Doing so was initially a challenge to defense attorneys, Philpot said.

"Their initial filings to our arguments were so dismissive they were insulting," Philpot said. "Then you could see in their closing arguments they tried to come back and attack it."

The strategy appears to have worked.

"We were not asked to judge on bullets and hurt feelings, rather to decide if any agreement was made with an illegal object in mind," Juror 4 told The Oregonian. "It seemed this basic, high standard of proof was lost upon the prosecution throughout."

Schindler agreed, and looking back on the trial, he said, it appeared to him as if basic elements of the case were not addressed, or ignored by prosecutors.

The FBI agent in charge of the investigation, for example, was never brought forward by prosecutors to testify, leaving gaps into how the case was investigated.

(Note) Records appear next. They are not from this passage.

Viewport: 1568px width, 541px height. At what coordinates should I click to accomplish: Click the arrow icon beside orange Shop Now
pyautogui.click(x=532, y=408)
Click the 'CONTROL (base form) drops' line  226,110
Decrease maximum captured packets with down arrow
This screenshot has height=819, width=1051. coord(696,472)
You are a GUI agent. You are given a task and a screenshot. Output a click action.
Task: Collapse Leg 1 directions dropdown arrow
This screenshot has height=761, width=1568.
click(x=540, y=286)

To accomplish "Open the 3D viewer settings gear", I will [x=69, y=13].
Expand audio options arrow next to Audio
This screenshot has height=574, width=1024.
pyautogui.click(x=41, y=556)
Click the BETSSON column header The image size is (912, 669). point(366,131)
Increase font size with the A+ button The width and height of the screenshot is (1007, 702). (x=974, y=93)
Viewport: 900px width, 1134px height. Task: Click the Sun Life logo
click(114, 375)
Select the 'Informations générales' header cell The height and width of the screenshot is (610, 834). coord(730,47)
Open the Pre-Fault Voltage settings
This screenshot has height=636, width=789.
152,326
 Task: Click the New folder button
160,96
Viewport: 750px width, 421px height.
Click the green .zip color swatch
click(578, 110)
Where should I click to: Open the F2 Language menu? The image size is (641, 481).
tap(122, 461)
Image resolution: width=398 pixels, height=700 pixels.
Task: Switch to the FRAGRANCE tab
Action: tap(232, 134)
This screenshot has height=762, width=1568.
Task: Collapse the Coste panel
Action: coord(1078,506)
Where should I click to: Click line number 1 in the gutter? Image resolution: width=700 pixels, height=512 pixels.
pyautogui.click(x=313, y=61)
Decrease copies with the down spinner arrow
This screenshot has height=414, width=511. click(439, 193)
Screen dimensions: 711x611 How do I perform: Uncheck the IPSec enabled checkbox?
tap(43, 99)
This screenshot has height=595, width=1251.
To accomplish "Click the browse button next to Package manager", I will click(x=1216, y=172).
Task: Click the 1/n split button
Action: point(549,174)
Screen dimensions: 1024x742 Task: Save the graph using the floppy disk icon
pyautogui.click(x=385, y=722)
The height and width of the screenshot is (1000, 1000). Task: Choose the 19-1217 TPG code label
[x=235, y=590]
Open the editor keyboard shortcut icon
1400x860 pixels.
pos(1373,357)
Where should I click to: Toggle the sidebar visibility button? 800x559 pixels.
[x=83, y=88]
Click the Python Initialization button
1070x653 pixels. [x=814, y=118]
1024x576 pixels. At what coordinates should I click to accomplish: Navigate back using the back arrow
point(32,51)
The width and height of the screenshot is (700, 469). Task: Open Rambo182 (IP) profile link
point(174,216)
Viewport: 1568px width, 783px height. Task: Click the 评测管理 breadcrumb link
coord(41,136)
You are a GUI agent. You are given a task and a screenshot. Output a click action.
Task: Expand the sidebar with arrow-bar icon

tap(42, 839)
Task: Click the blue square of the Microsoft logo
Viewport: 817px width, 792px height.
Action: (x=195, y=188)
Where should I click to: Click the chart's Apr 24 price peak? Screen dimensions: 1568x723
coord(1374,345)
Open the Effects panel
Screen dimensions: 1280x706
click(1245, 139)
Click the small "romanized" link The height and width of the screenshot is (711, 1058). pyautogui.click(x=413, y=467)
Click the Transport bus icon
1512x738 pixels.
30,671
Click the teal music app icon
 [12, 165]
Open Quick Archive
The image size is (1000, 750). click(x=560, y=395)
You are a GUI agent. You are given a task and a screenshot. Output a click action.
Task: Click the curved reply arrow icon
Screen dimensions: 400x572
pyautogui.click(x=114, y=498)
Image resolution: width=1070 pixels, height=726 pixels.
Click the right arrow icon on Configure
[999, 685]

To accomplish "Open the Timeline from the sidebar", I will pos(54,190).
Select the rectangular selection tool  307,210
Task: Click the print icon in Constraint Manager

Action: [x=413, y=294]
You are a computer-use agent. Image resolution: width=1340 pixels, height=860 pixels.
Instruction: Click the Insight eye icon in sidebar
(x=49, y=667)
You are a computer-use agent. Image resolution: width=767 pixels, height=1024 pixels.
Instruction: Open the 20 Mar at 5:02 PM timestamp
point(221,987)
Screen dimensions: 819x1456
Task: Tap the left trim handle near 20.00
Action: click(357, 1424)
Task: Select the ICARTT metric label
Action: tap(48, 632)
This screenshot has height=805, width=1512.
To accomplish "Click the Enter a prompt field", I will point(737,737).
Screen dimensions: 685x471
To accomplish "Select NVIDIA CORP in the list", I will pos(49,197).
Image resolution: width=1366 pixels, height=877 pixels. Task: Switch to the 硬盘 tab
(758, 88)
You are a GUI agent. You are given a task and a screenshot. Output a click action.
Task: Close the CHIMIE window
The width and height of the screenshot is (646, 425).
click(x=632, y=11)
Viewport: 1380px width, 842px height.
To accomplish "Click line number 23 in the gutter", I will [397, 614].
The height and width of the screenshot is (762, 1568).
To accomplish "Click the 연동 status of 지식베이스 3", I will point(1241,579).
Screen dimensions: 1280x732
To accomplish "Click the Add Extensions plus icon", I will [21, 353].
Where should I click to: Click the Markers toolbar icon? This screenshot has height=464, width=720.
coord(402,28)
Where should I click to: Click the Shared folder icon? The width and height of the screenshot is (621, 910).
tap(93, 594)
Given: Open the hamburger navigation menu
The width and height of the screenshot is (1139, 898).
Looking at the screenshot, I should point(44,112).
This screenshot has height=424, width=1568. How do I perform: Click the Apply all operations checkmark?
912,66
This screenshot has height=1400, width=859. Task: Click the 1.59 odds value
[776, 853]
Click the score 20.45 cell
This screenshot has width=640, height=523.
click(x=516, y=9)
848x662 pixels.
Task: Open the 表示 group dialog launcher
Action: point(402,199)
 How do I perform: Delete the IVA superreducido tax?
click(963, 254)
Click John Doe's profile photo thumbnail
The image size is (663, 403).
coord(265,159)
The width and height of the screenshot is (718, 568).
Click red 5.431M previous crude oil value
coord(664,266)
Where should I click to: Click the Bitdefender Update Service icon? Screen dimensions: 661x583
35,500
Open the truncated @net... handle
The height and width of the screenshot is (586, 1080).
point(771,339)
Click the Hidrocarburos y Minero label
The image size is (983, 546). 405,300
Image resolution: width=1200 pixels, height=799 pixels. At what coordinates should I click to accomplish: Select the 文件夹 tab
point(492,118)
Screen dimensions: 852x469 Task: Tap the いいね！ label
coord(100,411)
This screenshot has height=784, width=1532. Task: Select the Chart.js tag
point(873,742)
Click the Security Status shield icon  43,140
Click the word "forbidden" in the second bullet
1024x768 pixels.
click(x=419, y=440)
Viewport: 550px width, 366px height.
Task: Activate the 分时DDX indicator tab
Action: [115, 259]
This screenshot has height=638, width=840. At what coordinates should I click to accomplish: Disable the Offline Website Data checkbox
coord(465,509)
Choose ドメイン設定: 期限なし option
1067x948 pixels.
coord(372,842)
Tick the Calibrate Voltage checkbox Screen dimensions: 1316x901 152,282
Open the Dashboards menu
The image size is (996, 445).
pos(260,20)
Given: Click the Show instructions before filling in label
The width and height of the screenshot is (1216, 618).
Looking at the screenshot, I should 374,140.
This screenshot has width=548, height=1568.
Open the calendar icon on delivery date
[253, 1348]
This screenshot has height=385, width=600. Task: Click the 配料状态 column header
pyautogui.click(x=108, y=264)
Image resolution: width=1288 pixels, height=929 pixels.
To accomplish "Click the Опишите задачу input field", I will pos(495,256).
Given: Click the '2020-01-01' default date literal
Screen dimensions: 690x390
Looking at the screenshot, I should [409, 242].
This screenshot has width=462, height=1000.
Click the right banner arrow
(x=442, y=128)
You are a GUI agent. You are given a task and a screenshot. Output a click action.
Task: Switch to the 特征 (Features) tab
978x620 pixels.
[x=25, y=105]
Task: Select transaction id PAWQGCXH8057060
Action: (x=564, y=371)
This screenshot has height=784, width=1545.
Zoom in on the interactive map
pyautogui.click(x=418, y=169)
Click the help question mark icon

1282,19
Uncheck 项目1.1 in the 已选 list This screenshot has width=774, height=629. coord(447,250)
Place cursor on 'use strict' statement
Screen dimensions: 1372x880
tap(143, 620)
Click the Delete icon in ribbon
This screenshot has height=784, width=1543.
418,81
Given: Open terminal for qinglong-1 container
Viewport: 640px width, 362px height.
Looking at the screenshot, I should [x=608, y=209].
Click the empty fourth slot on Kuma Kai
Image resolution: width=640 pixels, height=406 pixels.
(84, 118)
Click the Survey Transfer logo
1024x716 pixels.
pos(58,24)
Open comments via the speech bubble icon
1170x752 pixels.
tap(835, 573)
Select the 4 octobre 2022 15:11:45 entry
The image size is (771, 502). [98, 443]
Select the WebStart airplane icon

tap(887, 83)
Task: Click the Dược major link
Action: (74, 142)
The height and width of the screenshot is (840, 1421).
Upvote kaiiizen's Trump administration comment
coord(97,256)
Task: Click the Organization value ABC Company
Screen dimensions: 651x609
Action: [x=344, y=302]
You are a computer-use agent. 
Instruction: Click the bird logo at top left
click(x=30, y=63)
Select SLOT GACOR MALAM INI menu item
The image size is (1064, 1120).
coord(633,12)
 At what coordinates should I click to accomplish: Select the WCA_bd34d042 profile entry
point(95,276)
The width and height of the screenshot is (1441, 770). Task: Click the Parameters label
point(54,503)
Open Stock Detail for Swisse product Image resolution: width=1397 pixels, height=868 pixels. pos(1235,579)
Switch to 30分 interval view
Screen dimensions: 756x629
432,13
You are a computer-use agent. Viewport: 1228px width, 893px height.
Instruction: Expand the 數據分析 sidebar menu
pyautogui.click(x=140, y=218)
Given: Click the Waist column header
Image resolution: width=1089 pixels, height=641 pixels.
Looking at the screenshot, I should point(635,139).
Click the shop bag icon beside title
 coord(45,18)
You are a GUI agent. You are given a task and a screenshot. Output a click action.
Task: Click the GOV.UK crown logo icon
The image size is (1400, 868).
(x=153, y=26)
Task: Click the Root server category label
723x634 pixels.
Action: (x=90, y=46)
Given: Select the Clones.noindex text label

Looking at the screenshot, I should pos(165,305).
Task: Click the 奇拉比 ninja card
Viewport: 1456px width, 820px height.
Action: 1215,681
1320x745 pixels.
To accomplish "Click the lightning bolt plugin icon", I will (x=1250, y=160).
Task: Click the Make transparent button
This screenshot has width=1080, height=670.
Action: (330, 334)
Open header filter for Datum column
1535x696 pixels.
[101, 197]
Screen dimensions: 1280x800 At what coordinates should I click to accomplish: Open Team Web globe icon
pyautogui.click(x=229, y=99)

When agents testified about finding weapons at the refuge, for example, Schindler said none of them could answer basic questions as to how the evidence was processed.

Though prosecutors tried to stress the large number of weapons seized at the refuge, prosecutors did not present traces performed by the Bureau of Alcohol, Tobacco, Firearms and Explosives on the weapons — 33 of which Schindler said did not link back to any of the occupiers at the refuge.

Investigators could still find a way to link the weapons back to the defendants, he said, but they did not do so in the case.

"I think they came across to the jury as arrogant. They thought the case was open and shut and they didn't' have to do much," Schindler said. "They just failed."

Prosecutors also appeared to have overreached in the charges filed, he said. His client, for example, arrived late at the occupation and was arrested while driving a truck reported stolen by the US Fish and Wildlife Service.

Despite this, Medenbach was charged with conspiracy.

He was offered a plea deal where he would be released immediately with a "time served" sentence if he pleaded guilty. Medenbach refused.

"He said, no," Schindler said. "He said to me, 'The entire point for me doing this is getting attention for this issues.'"

In his experience, Schindler said, most federal cases are thoroughly vetted before an indictment is even filed, reducing the chances of winning an acquittal in federal court.

Instead, he said, the case against the Bundy brothers and five other defendants appeared to be hurried through.

"When all you do is shoot fish in a barrel you come to think you're a great fisherman, and you're not."